◆ ページ
綾瀬の言葉を引き継いだ三谷監督は、裏話を披露。「実は香取さんもノエのような髪型にしようと思ったのですが、どうも似合わなかったから綾瀬さんだけになったんですよ。ただね、最初にこの企画を考えたときは、綾瀬さんの役は今と全く違う設定でした。すごくセクシーな衣装で、ほとんど裸じゃないかっていうイメージだったんですよ。綾瀬さんがすごくノリノリになっているって聞いたんですよ」。

これには綾瀬も「本当ですか? 知らなかったです」と大爆笑。三谷監督は、「だいぶ話が変わって、ここに落ち着いたんです。最初は宇宙を漂流している女性の役で、たまたまサンドサンドバーガーに流れ着いて、香取さん演じるノアを助けるっていう設定でした。だから、衣装もボロボロなんです」と明かす。

◆ 表示される行

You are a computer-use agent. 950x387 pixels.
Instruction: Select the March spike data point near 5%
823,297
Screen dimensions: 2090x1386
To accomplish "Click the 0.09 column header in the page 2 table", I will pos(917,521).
...
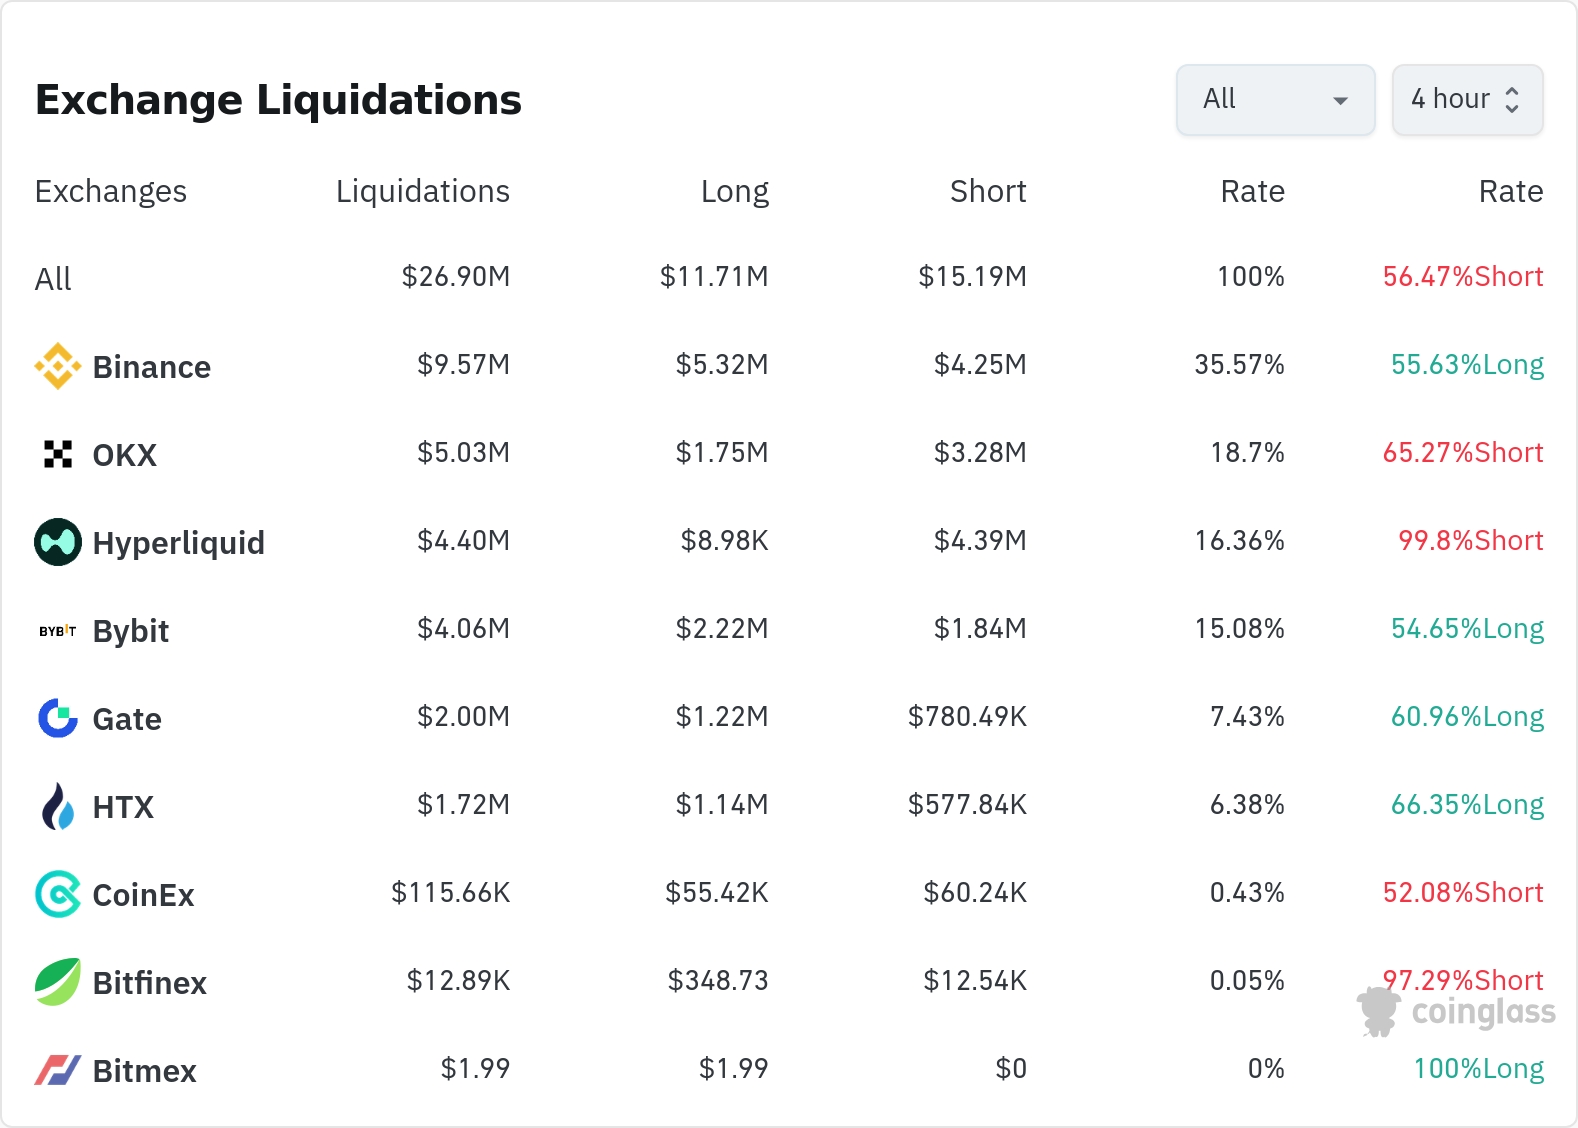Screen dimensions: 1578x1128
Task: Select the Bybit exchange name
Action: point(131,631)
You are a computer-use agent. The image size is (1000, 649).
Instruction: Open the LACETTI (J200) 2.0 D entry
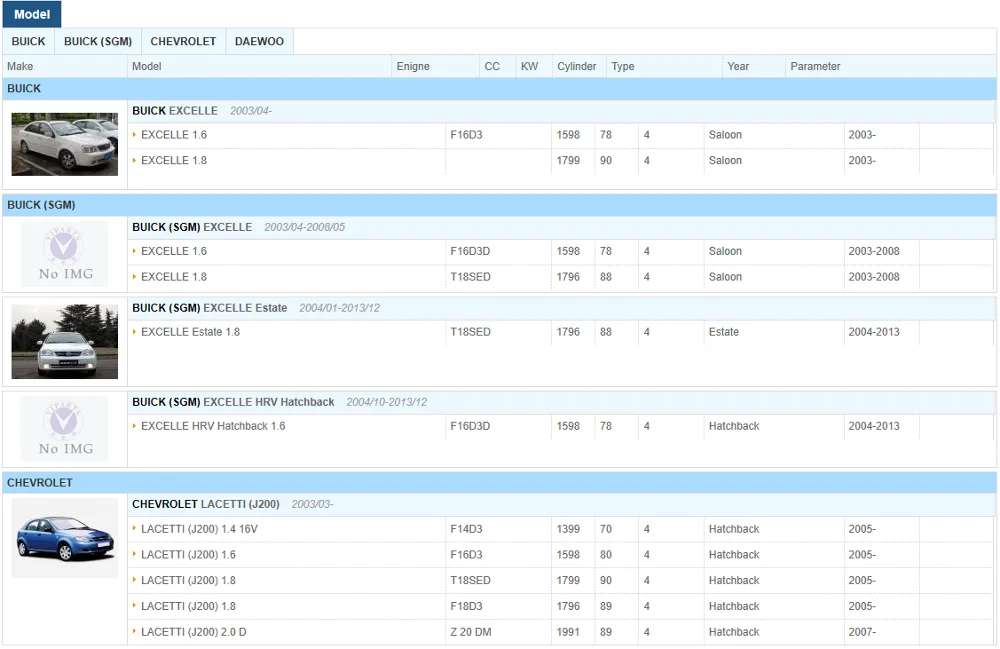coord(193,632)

◆ 取り組む課題
a) 裏話の記事によると、綾瀬さんの役の衣装がボロボロなのはなぜですか？一～三文で答えてください。
b) 裏話の記事の続きを書き進めてください。

◆ 解答
a) 当初の設定では、綾瀬さんの役は宇宙を漂流している女性でした。その女性がたまたまサンドサンドバーガーに流れ着き、香取さん演じるノアを助けるという話だったため、衣装もボロボロなのだと三谷監督は明かしています。

b)
綾瀬は今年、是枝裕和監督の最新作「海街diary」で主人公となる4姉妹の長女を演じ、第68回カンヌ映画祭で喝さいを浴びたことは記憶に新しい。前作の香田幸とは対極に位置するような役に嬉々として取り組んだわけだが、梶原善演じるババサヒブの長い舌で顔をなめ回され、逆になめ返そうとするシーンで見せた表情は、撮影現場にいた多くのスタッフをメロメロにさせた。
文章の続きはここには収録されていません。